Jobs' letter was met with mixed reactions. Bloomberg highlighted several viewpoints. David Pakman, President of non-DRM music retailer eMusic, agreed with Jobs, stating that "consumers prefer a world where the media they purchase is playable on any device, regardless of its manufacturer, and is not burdened by arbitrary usage restrictions.
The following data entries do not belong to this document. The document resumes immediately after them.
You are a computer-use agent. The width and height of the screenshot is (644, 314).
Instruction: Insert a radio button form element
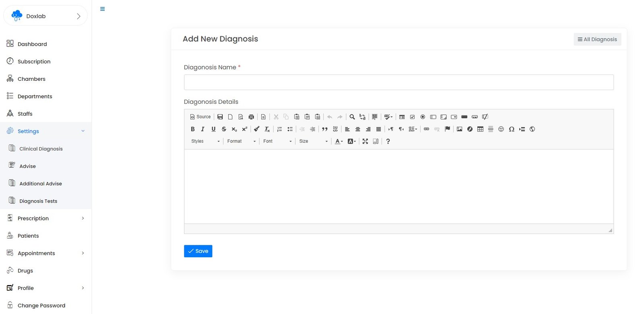423,117
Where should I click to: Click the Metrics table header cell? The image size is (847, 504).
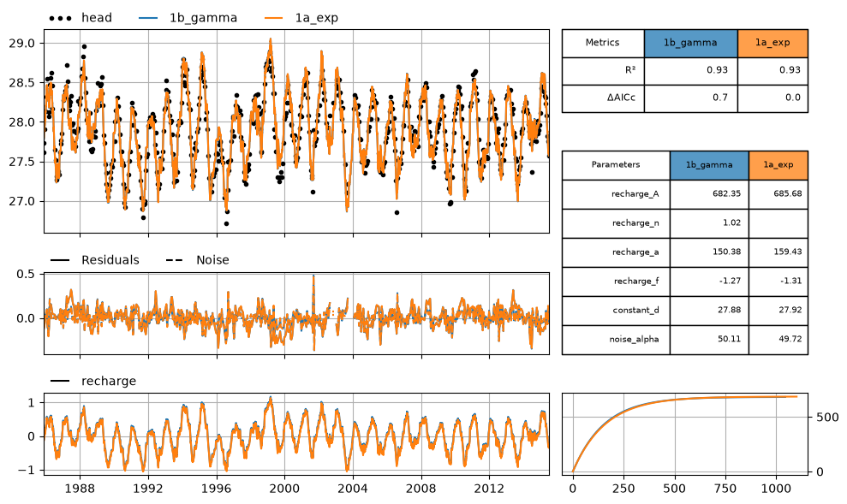pyautogui.click(x=603, y=43)
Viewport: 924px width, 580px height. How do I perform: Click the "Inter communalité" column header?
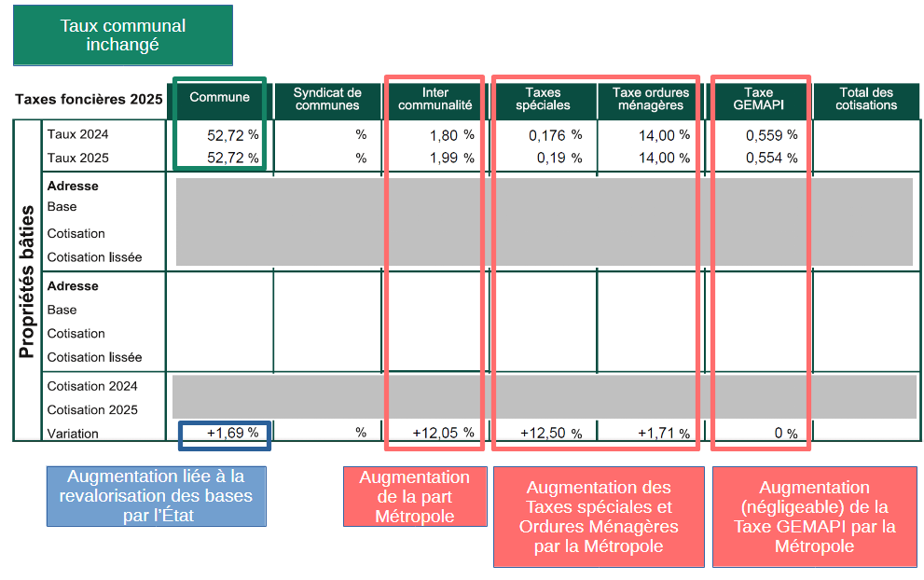pyautogui.click(x=435, y=99)
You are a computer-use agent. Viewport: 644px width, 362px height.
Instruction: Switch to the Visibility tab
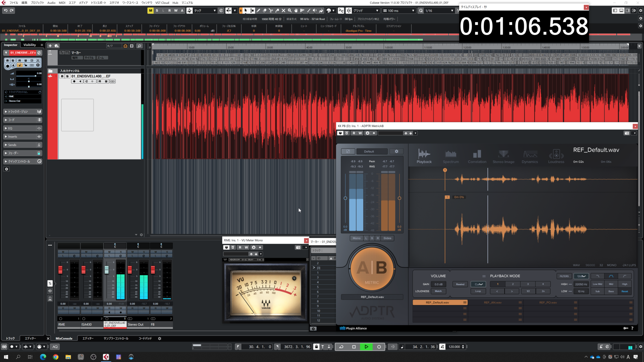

DRM only serves to restrict consumer choice, prevents a larger digital music market from emerging, and often makes consumers unwitting accomplices to the ambitions of technology companies". Mike Bebel, CEO of music subscription service Ruckus, explained his view that the letter was an effort to shift focus, saying that "This is a way for Steve Jobs to take the heat off the fact that he won't open up his proprietary DRM. ... The labels have every right to protect their content, and I don't see it as a vow of good partnership to turn the tables on the labels and tell them they should just get rid of all DRM... He is trying to spin the controversy." An anonymous music label executive said that "it's ironic that the guy who has the most successful example of DRM at every step of the process, the one where people bought boatloads of music last Christmas, is suddenly changing his tune". In an article from The New York Times, Ted Cohen, managing partner at TAG Strategic, commented that the change could be "a clear win for the consumer electronics device world, but a potential disaster for the content companies". The Recording Industry Association of America put particular emphasis on Jobs' self-rejected idea about licensing its FairPlay technology to other companies, saying that such licensing would be "a welcome breakthrough and would be a real victory for fans, artists and labels".
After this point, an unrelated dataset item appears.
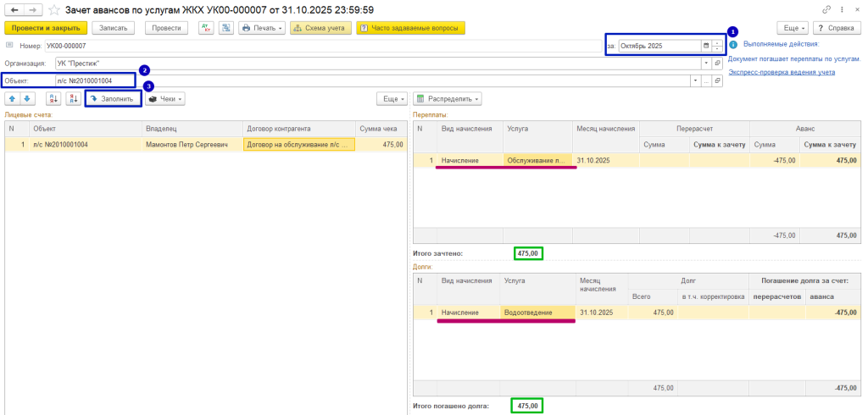Screen dimensions: 868x415
Task: Open the Печать dropdown menu
Action: [x=262, y=28]
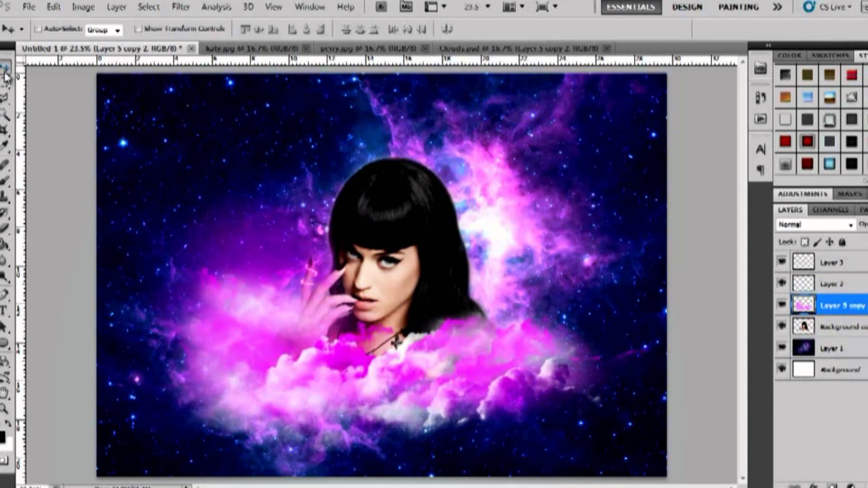
Task: Launch Bridge from the application bar
Action: (381, 7)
==== iTunes Store DRM changes ====
In April 2007, Apple and the record label EMI announced that iTunes Store would begin offering, as an additional higher purchasing option, tracks from EMI's catalog encoded as 256 kbit/s AAC without FairPlay or any other DRM. In January 2009, Apple announced that the entire iTunes Store music catalog would become available in the higher-quality, DRM-free format, after reaching agreements with all the major record labels as well as "thousands of independent labels". Apple Music, Apple's subscription-based music streaming service launched on June 30, 2015, uses the DRM technology.

==FairPlay Streaming==
FairPlay Streaming (FPS) protects video transferred over HTTP Live Streaming (HLS) on iOS devices, in Apple TV, and in Safari on macOS. The content provider's server first delivers video to the client application encrypted with the content key using the AES cipher. The application then requests a session key from the device's FairPlay module. The session key is a randomly generated nonce which is RSA encrypted with the provider's public key and delivered to the provider's server. The provider's server encrypts the content key using the session key and delivers it to the FairPlay module, which decrypts it and uses it to decrypt the content for playback.

On iOS and Apple TV, the session key handling and content decryption is done in the kernel, while on macOS it is done using Safari's FairPlay Content Decryption Module.

== Apps ==
Apps downloaded from the App Store are protected and code signed using a variant of FairPlay DRM for apps. FairPlay DRM creates a public/private key pair when a device is registered with an iCloud account, and encrypting app encryption keys using the "public" key (which is kept on Apple's servers) in order to decrypt them on the device using the "private" key.

=== Problems ===
In July 2012, an issue with the creation of FairPlay-protected apps caused binaries to become corrupt and stop working.

A flaw allowing a form of man-in-the-middle attack can be used to install arbitrary software packages (including malicious ones) when an iOS device is connected to a computer.